Pour refuser de reconnaître l’imputabilité au service de l’accident survenu le 14 janvier 2024, l’administration s’est fondée sur la circonstance que les faits se sont déroulés au sein du domicile, domaine privé de la requérante. Si cette circonstance fait effectivement obstacle à la reconnaissance d’un accident de trajet, le trajet ne pouvant être regardé comme ayant débuté tant que l’agent public se trouve encore sur les limites de son domicile, y compris à l’extérieur de l’habitation quand celle-ci est une maison individuelle, elle ne s’oppose pas à la reconnaissance d’un accident imputable au service.
En l’espèce, il ressort des pièces du dossier que Mme A... a été victime d’une chute en sortant de sa maison, dans la nuit du 14 janvier 2024, après avoir reçu un appel téléphonique lui demandant de se rendre sur les lieux d’une intervention.
Cet appel est intervenu dans le cadre de son astreinte judiciaire.
Mme A... doit donc être regardée comme ayant chuté sur le lieu et dans le temps du service.
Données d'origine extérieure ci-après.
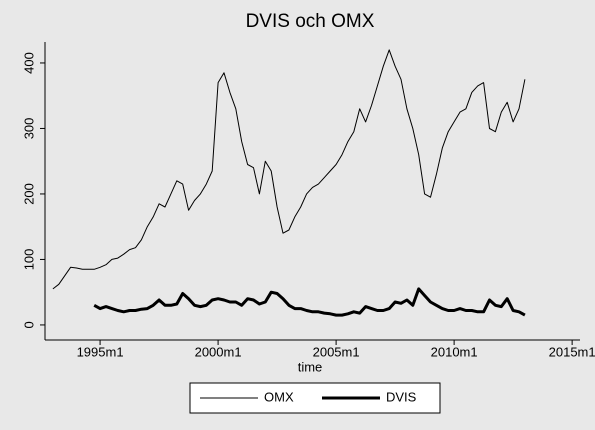 The image size is (595, 430). I want to click on y-tick-label: 300, so click(28, 129).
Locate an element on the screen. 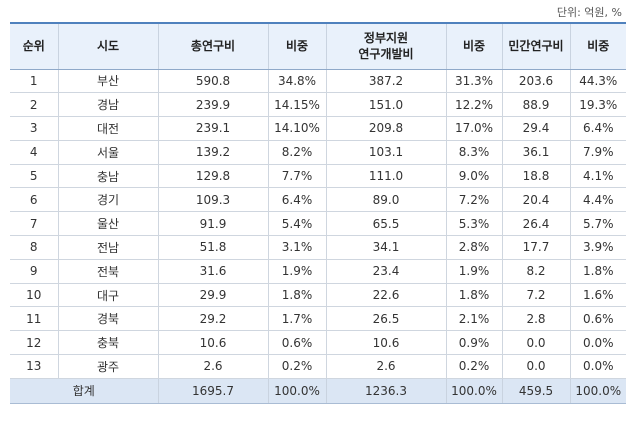 This screenshot has height=431, width=636. cell-gov: 387.2 is located at coordinates (386, 82).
En l’absence de toute faute personnelle ou de toute circonstance particulière détachant cet événement du service, il existe un lien direct de causalité entre l’exécution du service d’astreinte effectué par la requérante, qui a débuté au moment de l’appel téléphonique lui demandant d’intervenir, et les blessures causées par sa chute.
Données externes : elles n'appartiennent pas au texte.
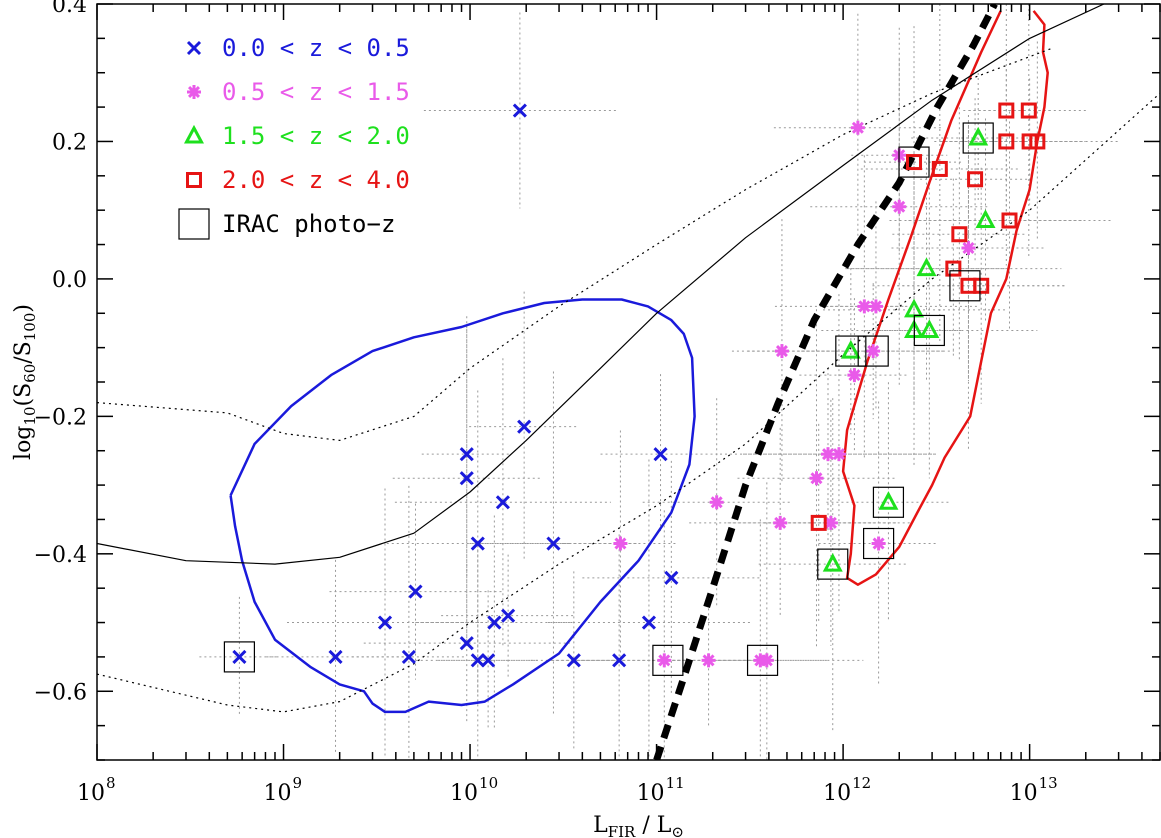  Describe the element at coordinates (862, 783) in the screenshot. I see `x-tick-exponent: 12` at that location.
Par suite, Mme A... est fondée à soutenir que l’administration a entaché sa décision d’erreur d’appréciation en ayant refusé de reconnaître l’imputabilité au service de l’accident survenu le 14 janvier 2024. Ainsi, Mme A... est fondée à demander l’annulation de l’arrêté du 23 avril 2025 par lequel le préfet de la zone de défense et sécurité Ouest a refusé de reconnaître l’imputabilité au service de l’accident survenu le 14 janvier 2024.
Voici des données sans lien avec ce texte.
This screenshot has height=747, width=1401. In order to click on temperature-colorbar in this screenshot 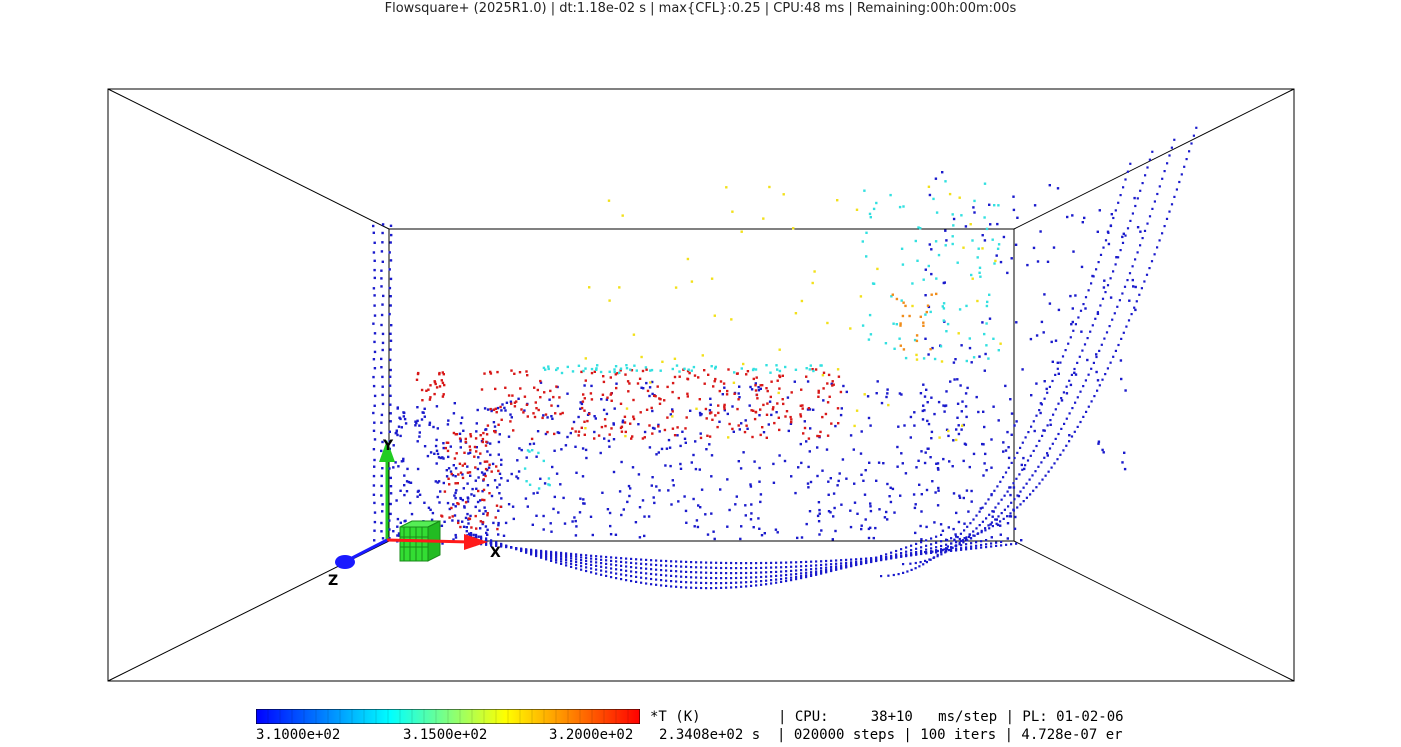, I will do `click(448, 716)`.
SOURCE : TA de Rouen, 24 mars 2026, req. n°2503642
PETIT RAPPEL : l’astreinte correspond à une période où l'agent a pour obligation de demeurer à son domicile ou à proximité afin d'être en mesure d'intervenir pour effectuer un travail. Durant cette période, l’agent n’est pas à la disposition permanente et immédiate de l’employeur, ce qui ne permet pas de la qualifier de travail effectif (article 5 du décret n°2000-815 du 25 août 2000 relatif à l'aménagement et à la réduction du temps de travail dans la fonction publique de l'Etat et dans la magistrature, applicable dans la fonction publique territoriale via le décret n°2001-623 du 12 juillet 2001 suscité et article 2 du décret du 19 mai 2005 suscité). Cette période ne constitue pas non plus du télétravail tel qu’il est défini par le décret n°2016-151 du 11 février 2016. Seule la période d'intervention est considérée comme un temps de travail effectif ainsi que, le cas échéant, le déplacement aller et retour sur le lieu de travail (article 2 du décret du 19 mai 2005 suscité).